Royal Ascot
It is unlikely that, when Queen Anne founded Ascot racecourse in 1711, she had any inkling that there would come a time when the track’s Royal meeting would be compared with a jumps racing festival that wouldn’t be inaugurated for another 200 years, but if there is a Cheltenham Festival on the flat, Royal Ascot is it.
In one sense, the two meetings could hardly be more different. Top hat instead of tweeds, urban elegance instead of rural simplicity, a glass of Pimms instead of a pint of Guinness. But in terms of quality, a depth of top class racing where the best take on the best over a variety of distances, the two meetings are identical. The Olympics of flat racing, the Olympics of National Hunt racing. And just like Cheltenham, Royal Ascot starts with an explosion rather than a whimper.
Queen Anne Stakes – Tuesday
It is something of a peculiarity of Royal Ascot that the Queen Anne Stakes, usually one of the best race of the entire meeting, is the first race on the first day. No appetiser, no build-up, get stuck in traffic and you miss it. This year’s renewal is shaping up to be the best for some time, and is probably the most anticipated race of the entire week.
Paco Boy is back to defend the title that he claimed so emphatically last year. Remarkably, no horse has won back-to-back runnings of the Queen Anne since Dean Swift did so in 1906 and 1907, but Paco Boy is in the form of his life. Whereas last year he came into the race on the back of a disappointing fourth in the Lockinge Stakes at Newbury, this time he ran out an emphatic winner of that contest, and he is zinging.
In an ordinary year, the Richard Hannon-trained colt would be a warm favourite, but this is no ordinary year. In Goldikova and Rip Van Winkle, Paco Boy faces two truly top class milers. Goldikova is one of the best fillies that we have seen race in Europe in a long time. She has now won eight Group/Grade 1 contests, including two Breeders’ Cup Miles and an emphatic six-length victory over Aqlaam in last year’s Prix Jacques le Marois.
She usually takes a while to get rolling, she is often not at her best in the early part of the season, but her win in the Prix d’Ispahan on her seasonal debut three weeks ago, a race in which she was well beaten last year, proved that she should be as far forward as trainer Freddie Head wants her to be. She has never been to Ascot before, but she brightens up the week.

::::::

- [Exercise requirements]: In the Royal Ascot text, which horse was the last to win the Queen Anne Stakes in consecutive years? The material that comes next has no connection to the Royal Ascot text.

- [Source material]:
::::::

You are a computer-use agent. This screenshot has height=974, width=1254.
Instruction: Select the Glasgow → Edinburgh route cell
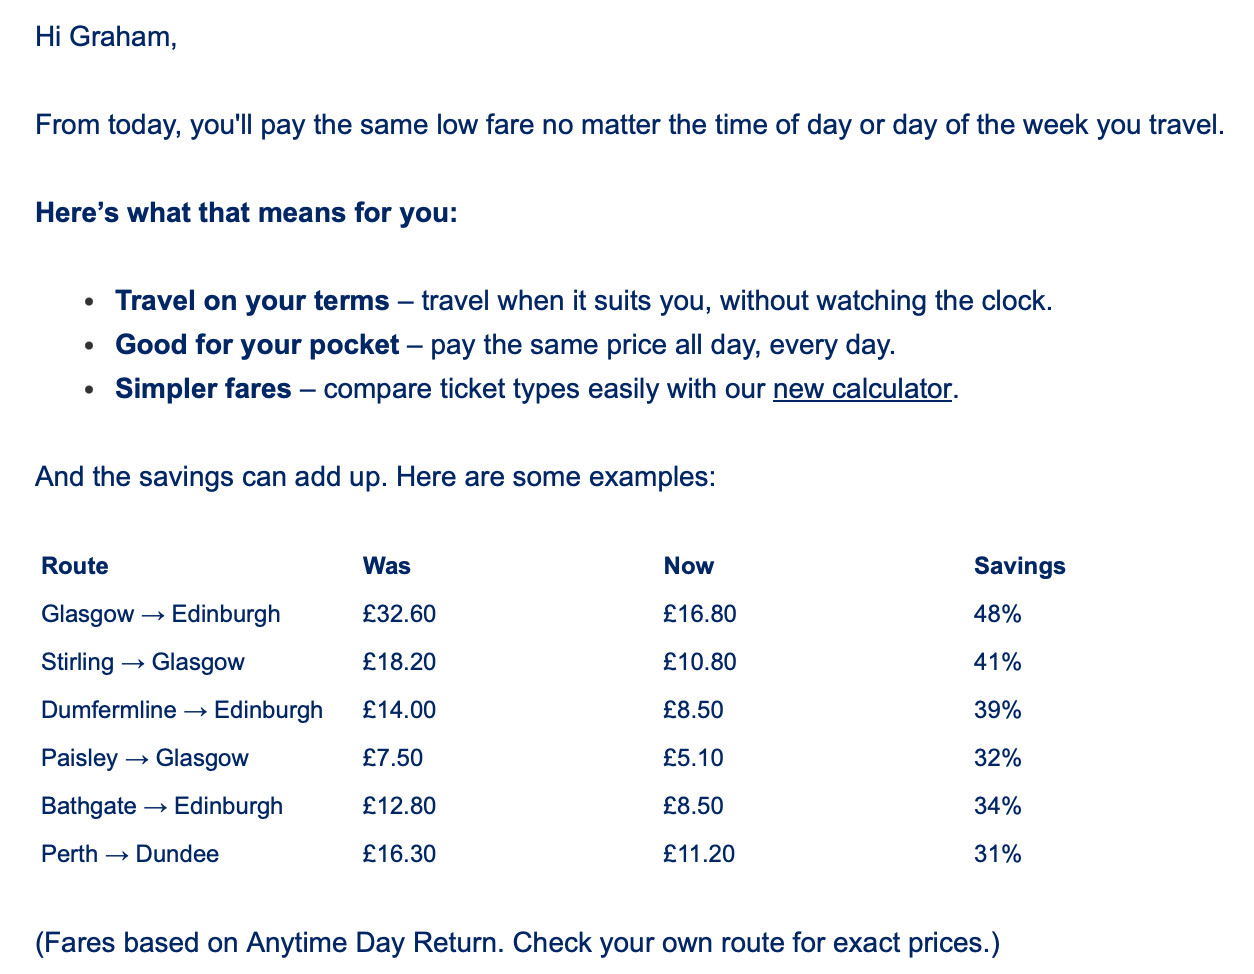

::::::

- [Written reply]: Dean Swift, who won it in 1906 and 1907.